• [YOUR OBJECTIVE]: Would you please copy exactly the line with "You are a computer-use agent. This" and all lines that follow it in the data below, through the last one?
(SUPPLIED ENTRIES Opens)
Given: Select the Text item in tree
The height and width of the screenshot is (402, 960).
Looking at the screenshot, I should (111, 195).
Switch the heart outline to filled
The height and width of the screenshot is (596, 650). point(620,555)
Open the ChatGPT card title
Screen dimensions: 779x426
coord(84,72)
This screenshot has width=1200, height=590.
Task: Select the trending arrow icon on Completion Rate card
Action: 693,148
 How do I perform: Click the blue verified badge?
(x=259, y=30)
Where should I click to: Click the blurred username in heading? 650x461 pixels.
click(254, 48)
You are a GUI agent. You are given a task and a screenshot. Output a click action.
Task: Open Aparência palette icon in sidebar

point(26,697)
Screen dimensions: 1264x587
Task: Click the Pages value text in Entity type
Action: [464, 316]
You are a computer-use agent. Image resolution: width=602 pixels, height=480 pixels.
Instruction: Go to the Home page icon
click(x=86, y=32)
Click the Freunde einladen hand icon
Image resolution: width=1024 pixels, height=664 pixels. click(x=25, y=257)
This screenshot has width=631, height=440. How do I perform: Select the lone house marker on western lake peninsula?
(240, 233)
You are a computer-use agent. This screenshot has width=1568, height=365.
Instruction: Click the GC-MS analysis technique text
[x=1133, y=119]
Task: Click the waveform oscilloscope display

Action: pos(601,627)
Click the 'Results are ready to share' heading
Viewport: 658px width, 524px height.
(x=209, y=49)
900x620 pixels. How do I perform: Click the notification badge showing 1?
(SUPPLIED ENTRIES Closes)
• [FINAL ANSWER]:
You are a computer-use agent. This screenshot has width=1568, height=365.
Instruction: Click the GC-MS analysis technique text
[x=1133, y=119]
Task: Click the waveform oscilloscope display

Action: pos(601,627)
Click the 'Results are ready to share' heading
Viewport: 658px width, 524px height.
(x=209, y=49)
900x620 pixels. How do I perform: Click the notification badge showing 1?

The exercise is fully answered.